Nordeste: a história de um voo
Crônica DESTAQUE na antologia Nordestes, organizada pela editora Selo Off Flip (Paraty – RJ), em 2023.
Há um antigo mistério que sobrevoa os céus, acerca do qual, no entanto, a ciência moderna já oferece melhor compreensão. Quem nunca se encantou, ao mesmo tempo em que se questionou, ao contemplar um bando de aves, rasgando o azul do firmamento, num orquestrado e simétrico voo em “v”?
As aves migratórias, em busca de melhores condições de vida, para si e seu bando, costumam deixar para trás ambientes que se tornaram insuficientes para garantir suas necessidades, partindo, então, em busca de novos territórios, onde possam encontrar áreas quentes, com fartura de alimentos e o conforto de dias mais longos.
Essas migrações, no entanto, estão longe de serem fáceis. As viagens costumam ser longas, cansativas e perigosas, demandando, então, muito planejamento e apurada inteligência para lograrem bom êxito. A beleza do voo em “v”, que tanto nos encanta e que contemplamos apenas à distância, daqui de baixo, portanto, na verdade, trata-se de refinada estratégia, não apenas para a sobrevivência, mas, sobretudo, para o alcance de um objetivo em comum da revoada.

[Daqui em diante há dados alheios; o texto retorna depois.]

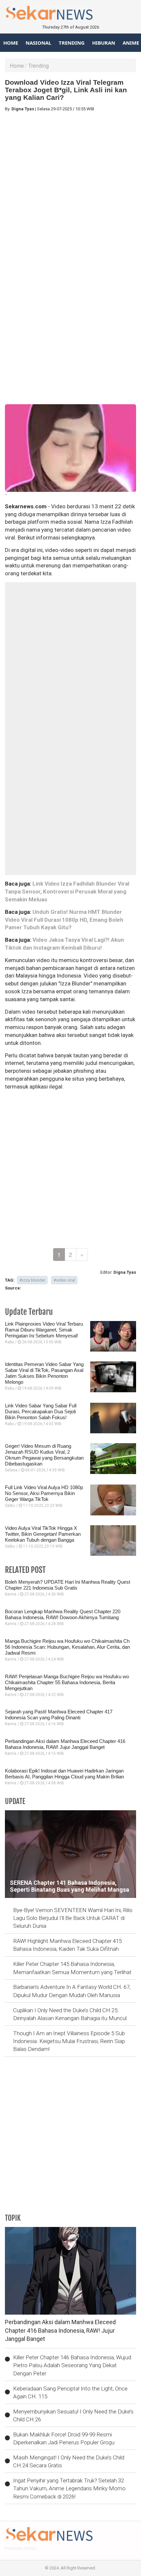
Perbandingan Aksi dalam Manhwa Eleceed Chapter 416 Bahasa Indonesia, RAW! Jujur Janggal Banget (65, 1744)
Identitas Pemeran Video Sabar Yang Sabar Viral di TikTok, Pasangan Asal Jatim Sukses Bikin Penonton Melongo (44, 1373)
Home (10, 42)
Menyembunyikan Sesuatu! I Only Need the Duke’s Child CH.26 (73, 2415)
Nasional (38, 42)
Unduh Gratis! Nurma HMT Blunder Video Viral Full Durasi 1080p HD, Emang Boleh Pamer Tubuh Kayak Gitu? (64, 920)
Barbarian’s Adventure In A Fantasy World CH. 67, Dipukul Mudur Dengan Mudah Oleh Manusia (72, 1991)
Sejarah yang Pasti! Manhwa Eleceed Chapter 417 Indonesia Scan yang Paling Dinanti (58, 1714)
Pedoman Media (20, 2548)
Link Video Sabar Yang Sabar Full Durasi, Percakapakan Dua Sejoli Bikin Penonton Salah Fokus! (40, 1411)
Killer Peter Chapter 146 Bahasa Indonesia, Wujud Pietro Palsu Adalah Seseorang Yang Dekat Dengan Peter (72, 2365)
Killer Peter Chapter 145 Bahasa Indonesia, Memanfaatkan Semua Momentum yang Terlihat (72, 1968)
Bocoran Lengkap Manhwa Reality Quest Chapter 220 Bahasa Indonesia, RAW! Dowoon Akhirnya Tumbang (62, 1614)
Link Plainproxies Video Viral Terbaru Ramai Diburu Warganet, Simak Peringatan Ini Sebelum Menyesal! (44, 1329)
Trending (72, 42)
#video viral (64, 1280)
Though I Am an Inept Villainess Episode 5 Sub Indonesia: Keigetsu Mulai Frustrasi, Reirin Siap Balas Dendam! (69, 2041)
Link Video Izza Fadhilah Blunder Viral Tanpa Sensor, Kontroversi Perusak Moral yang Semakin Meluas (67, 891)
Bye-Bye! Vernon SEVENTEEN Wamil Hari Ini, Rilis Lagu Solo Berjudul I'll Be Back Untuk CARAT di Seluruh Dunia (72, 1918)
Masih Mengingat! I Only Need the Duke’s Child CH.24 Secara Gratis (68, 2461)
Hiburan (103, 42)
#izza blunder (32, 1280)
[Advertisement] (70, 187)
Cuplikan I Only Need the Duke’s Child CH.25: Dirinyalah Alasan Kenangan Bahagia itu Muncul (70, 2014)
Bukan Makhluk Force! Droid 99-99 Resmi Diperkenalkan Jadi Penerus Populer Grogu (63, 2438)
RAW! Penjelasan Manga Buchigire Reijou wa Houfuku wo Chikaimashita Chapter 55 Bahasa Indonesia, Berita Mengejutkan (67, 1682)
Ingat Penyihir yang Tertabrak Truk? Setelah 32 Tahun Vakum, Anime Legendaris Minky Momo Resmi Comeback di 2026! (69, 2488)
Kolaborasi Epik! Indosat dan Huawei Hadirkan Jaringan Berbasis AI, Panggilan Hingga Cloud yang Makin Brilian (64, 1773)
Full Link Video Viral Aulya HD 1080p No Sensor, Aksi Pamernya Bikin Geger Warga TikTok (44, 1493)
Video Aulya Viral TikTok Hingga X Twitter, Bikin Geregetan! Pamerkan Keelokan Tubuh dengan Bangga (43, 1534)
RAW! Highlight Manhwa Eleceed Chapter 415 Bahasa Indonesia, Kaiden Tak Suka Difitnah (67, 1945)
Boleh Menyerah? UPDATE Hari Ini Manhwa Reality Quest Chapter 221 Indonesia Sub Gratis (67, 1585)
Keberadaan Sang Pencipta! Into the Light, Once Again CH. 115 (70, 2392)
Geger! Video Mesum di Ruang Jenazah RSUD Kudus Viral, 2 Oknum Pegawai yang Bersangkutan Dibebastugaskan (44, 1454)
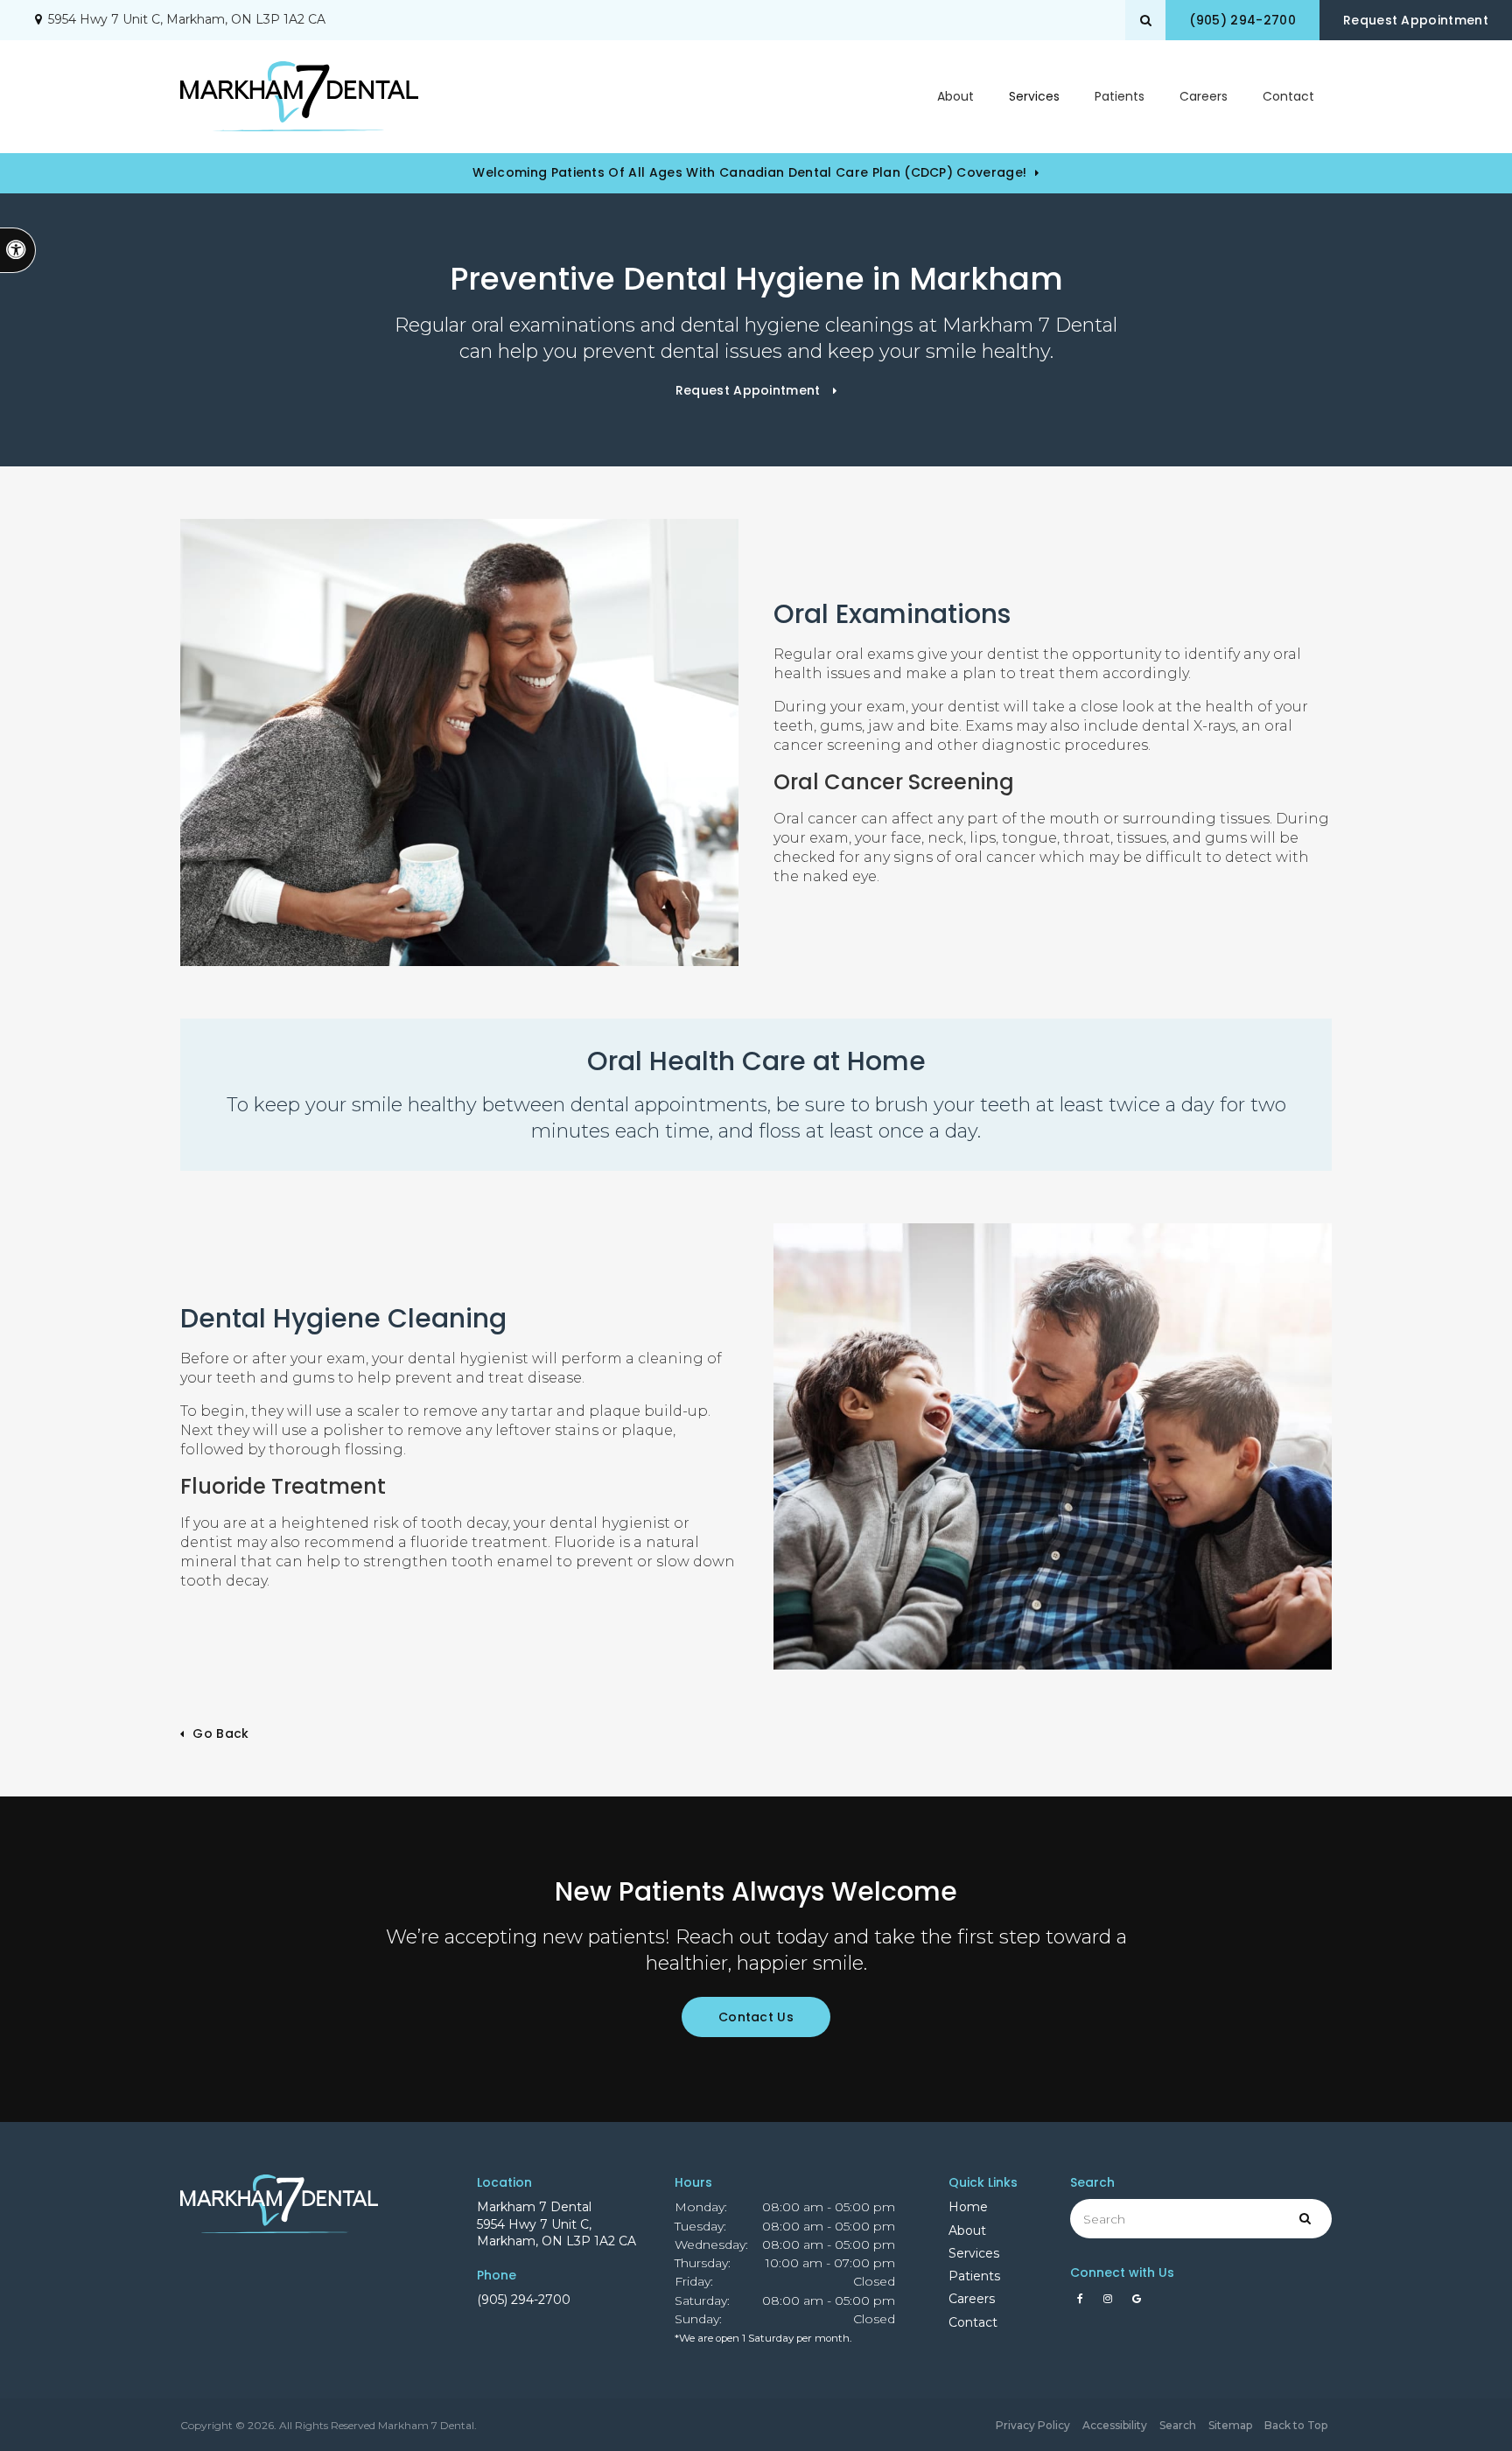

A ave que voa à frente do bando quebra a resistência do ar, proporcionando, assim, menor gasto de energia aos seus pares que voam logo atrás, num bater de asas ajustado em perfeita sintonia. Tão sofisticado é esse mecanismo que um sistema de rotatividade garante que algumas aves revezem o papel de assumir a frente do bando, recebendo, então, sobre si, maior impacto e, consequentemente, maior desgaste, ocasionado pelos fortes ventos, enquanto a ave que estava à frente agora descansa para, assim, recuperar as energias.
Nós, nordestinos, ao longo de uma história marcada por contradições, temos sido guiados por pessoas que, assim como as aves, têm se mostrado fortes e perspicazes. Nesse sentido, nosso “bando” tem sido conduzido em uma jornada para sair de um lugar aquém de nossas potencialidades, em áreas como artes, ciências, política, etc., e, assim, ir em direção a novos territórios, onde os sonhos possam encontrar solo propício para que se tornem reais.
Estamos em meio a uma longa viagem e, daqui de cima, podemos ver pessoas contemplando nosso “voo em v”, se encantando e questionando como isso é possível. Voar juntos é a única maneira de não sucumbirmos aos ventos que antecedem glórias.